Taylor migrated as many did from the deep south to Chicago in the early 1950s, but didn’t start singing in the clubs there until several years afterward. She instantly conquered every patron in every club with her kinetic voice. Drawing the attention of perhaps the ultimate blues songwriter, Willie Dixon, helped open doors. Taylor began recording in 1962, but it was her powerful 1964 take of Dixon’s blues party anthem, “Wang Dang Doodle,” with Buddy Guy on guitar, that ignited her fame. However, her nine Alligator albums, beginning with I Got What it Takes in 1975, are where her talents are displayed the most completely. The fifty minutes of Crown Jewels, which celebrates the 50th anniversary of Taylor’s joining the Alligator family (she never had a contract!), provides a superb sampler of them from start to finish.

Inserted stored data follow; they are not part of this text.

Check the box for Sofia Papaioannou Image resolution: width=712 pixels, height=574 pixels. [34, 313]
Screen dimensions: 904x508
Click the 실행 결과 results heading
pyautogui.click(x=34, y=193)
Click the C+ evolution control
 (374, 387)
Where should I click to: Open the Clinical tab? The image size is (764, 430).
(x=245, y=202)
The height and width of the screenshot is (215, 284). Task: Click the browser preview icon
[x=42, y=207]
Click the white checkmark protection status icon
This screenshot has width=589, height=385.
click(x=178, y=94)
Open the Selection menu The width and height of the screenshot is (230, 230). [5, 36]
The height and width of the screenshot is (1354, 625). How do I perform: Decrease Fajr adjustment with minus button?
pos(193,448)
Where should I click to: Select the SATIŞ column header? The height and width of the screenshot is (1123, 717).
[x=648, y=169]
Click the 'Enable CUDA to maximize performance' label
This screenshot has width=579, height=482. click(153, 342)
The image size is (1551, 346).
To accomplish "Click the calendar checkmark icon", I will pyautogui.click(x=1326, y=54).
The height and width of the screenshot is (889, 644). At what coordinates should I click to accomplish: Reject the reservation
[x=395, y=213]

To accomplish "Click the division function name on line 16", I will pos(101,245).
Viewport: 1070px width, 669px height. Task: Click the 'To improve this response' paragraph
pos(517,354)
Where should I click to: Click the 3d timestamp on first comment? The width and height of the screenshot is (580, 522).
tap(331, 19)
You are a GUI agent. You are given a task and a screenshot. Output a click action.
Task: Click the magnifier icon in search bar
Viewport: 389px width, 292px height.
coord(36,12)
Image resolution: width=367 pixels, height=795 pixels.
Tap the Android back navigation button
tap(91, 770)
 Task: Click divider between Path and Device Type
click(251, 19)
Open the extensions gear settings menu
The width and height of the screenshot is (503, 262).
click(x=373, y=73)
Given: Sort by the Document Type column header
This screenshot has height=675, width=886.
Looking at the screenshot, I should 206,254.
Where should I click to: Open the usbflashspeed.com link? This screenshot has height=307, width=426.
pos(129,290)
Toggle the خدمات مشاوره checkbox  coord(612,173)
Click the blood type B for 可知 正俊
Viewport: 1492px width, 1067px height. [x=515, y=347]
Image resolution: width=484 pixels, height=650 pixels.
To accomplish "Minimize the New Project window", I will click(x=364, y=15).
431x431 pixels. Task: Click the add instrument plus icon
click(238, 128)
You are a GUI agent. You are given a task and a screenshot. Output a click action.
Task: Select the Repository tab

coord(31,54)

Several of these monumental songs have been cut by scores of others, but by the guttural thunder of her voice, Taylor owns them. It’s hard to think of some without thinking of Taylor. She certainly comes to mind for blues fans when “Wang Dang Doodle” fills the air, no matter who’s singing it. Taylor re-cut the song in 1978 for her second Alligator album, aptly titled The Earthshaker. That version which opens this collection strikes with a harder tone than her Checker hit, but otherwise the preference between the two is a matter of taste, or mood. Sammy Lawhorn and Johnny B. Moore’s guitars punctuate the galloping melody just as Guy did.
A full five of these Crown Jewels are taken from The Earthshaker, which besides “Wang Dang Doodle” also include Taylor’s booming reimagining of Bo Diddley’s “I’m a Man” into “I’m a Woman,” and her traipse through “(You Can Have My Husband but Please) Don’t Mess with My Man.” The latter, first cut by Irma Thomas in 1960, may not be as closely associated with Taylor, but its defiant, salacious theme fits her to a T and the band does a great job nailing the roughhouse melody.
Two more standout performances begin with Taylor’s penetrating live take on “I’d Rather Go Blind,” a song initially famous by Etta James’s version, but which has over the years become a veritable blues standard. Taken from her 1987 album Live from Chicago: An Audience with the Queen, it illustrates the debt owed to Taylor by everyone from Susan Tedeschi to Bonnie Raitt, but also what Taylor gleaned from Big Mama Thornton and later, Big Maybelle. Her 1993 album, Force of Nature (another ideal album title) opens with Taylor’s stomping performance of Little Milton’s “Mother Nature.” The song was tailor-made for her and its inclusion here was further mandated by Buddy Guy’s strident guitar work alongside her. Not a second of the tune is wasted.
Koko Taylor passed away in 2009 at 80 years of age, less than a month after bowling over the crowd at the Blues Music Awards in her hometown Memphis, going out with the same bang she always gave.